* **Exercise prompt**: Please show every line in the entries below that includes the word "computer".

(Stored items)
━━━━

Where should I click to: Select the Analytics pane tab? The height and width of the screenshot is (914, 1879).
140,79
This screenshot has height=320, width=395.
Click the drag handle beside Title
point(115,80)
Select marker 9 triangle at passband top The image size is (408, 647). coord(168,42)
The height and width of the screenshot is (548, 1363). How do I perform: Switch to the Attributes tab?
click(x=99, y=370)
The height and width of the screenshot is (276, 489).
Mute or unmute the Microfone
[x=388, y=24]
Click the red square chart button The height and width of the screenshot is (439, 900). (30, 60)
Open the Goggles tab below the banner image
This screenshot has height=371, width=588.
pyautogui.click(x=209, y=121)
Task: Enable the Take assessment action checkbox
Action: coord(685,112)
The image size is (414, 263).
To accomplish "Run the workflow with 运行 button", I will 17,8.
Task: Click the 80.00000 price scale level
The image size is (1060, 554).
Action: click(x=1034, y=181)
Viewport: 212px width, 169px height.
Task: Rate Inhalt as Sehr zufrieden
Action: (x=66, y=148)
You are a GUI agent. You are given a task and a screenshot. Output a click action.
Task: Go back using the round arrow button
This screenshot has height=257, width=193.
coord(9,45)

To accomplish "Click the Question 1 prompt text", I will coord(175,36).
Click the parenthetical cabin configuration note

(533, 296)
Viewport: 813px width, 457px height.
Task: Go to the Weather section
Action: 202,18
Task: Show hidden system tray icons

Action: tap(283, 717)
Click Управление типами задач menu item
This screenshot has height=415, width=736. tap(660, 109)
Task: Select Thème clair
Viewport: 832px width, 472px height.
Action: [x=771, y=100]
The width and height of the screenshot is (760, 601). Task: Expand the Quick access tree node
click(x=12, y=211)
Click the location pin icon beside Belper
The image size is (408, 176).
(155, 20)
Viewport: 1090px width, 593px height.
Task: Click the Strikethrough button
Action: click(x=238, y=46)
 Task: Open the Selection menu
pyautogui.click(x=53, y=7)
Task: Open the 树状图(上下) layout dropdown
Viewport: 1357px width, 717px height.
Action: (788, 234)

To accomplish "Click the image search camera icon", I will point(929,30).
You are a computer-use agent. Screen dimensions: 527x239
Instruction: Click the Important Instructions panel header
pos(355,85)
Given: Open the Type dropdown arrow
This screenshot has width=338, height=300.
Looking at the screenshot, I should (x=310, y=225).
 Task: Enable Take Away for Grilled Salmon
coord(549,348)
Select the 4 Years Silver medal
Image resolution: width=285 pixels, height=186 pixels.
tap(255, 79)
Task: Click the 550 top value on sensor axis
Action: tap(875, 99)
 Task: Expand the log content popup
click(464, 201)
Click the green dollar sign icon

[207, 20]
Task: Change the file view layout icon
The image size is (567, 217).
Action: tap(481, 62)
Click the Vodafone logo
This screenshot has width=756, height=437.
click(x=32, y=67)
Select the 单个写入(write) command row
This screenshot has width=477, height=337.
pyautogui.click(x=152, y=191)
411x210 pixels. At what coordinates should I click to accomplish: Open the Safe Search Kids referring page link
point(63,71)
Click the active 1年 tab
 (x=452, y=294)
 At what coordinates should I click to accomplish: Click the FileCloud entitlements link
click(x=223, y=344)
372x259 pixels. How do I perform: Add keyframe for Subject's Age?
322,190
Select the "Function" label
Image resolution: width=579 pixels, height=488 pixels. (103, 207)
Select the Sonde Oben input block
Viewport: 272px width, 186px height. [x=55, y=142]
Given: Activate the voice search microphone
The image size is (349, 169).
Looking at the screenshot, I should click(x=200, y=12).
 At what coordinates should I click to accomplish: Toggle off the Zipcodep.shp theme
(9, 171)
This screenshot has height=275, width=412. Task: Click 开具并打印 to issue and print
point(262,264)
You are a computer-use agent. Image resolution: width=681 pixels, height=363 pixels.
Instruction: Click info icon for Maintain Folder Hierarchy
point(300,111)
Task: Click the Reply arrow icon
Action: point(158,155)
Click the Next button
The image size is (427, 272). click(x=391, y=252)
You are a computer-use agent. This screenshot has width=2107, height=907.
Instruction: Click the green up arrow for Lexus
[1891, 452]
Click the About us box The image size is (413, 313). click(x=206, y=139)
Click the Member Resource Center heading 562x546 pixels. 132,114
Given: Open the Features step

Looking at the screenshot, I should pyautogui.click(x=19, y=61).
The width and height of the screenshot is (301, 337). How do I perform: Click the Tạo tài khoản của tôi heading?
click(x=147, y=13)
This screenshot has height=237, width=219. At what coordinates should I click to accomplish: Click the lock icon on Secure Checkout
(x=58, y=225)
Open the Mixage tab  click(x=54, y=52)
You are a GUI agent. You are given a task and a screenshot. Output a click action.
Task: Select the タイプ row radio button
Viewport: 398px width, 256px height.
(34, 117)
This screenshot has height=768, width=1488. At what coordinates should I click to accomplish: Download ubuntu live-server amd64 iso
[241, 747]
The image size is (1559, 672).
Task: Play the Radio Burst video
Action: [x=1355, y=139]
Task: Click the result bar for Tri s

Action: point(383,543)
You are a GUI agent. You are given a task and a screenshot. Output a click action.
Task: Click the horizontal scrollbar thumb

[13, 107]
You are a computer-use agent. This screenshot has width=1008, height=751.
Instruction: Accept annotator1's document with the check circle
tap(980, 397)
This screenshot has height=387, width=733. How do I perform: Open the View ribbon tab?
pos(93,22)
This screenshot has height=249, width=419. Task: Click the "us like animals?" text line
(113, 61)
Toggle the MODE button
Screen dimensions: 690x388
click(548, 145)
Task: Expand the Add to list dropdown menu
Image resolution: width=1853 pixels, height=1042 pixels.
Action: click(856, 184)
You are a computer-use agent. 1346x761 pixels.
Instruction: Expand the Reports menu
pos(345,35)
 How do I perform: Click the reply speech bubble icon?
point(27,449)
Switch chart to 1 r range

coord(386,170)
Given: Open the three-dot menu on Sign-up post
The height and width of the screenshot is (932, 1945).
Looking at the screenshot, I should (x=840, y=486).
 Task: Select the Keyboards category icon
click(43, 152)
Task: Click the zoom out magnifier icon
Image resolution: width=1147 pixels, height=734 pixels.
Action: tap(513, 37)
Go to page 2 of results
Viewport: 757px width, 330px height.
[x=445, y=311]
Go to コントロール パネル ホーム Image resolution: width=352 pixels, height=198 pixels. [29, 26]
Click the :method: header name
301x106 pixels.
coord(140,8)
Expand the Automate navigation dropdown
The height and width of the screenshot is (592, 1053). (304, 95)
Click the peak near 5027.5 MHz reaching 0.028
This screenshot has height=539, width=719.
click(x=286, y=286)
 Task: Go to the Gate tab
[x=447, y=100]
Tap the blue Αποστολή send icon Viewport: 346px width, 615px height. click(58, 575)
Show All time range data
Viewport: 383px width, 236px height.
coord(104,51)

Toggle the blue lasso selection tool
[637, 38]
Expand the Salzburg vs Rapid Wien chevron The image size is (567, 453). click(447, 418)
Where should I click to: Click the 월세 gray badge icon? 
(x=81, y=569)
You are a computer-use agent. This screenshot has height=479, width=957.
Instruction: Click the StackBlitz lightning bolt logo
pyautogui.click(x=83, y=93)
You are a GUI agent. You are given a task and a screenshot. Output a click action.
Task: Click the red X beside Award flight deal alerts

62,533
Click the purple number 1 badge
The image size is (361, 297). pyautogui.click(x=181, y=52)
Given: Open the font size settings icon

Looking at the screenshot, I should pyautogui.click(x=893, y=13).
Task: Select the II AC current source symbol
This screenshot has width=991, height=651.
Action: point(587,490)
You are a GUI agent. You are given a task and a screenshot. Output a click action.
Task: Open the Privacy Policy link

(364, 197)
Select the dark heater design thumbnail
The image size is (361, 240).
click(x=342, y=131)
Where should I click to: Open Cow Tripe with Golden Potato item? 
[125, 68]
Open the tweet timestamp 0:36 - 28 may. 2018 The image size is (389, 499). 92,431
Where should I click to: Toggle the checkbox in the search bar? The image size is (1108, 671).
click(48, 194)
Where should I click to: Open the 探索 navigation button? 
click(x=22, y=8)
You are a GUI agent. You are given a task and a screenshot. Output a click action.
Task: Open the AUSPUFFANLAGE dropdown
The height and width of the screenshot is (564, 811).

━━━━

* **Solution to this problem**:
You are a computer-use agent. Screen dimensions: 527x239
You are a computer-use agent. Image resolution: width=681 pixels, height=363 pixels.
You are a computer-use agent. This screenshot has width=2107, height=907.
You are a computer-use agent. This screenshot has width=1008, height=751.
You are a computer-use agent. 1346x761 pixels.
You are a computer-use agent. This screenshot has height=479, width=957.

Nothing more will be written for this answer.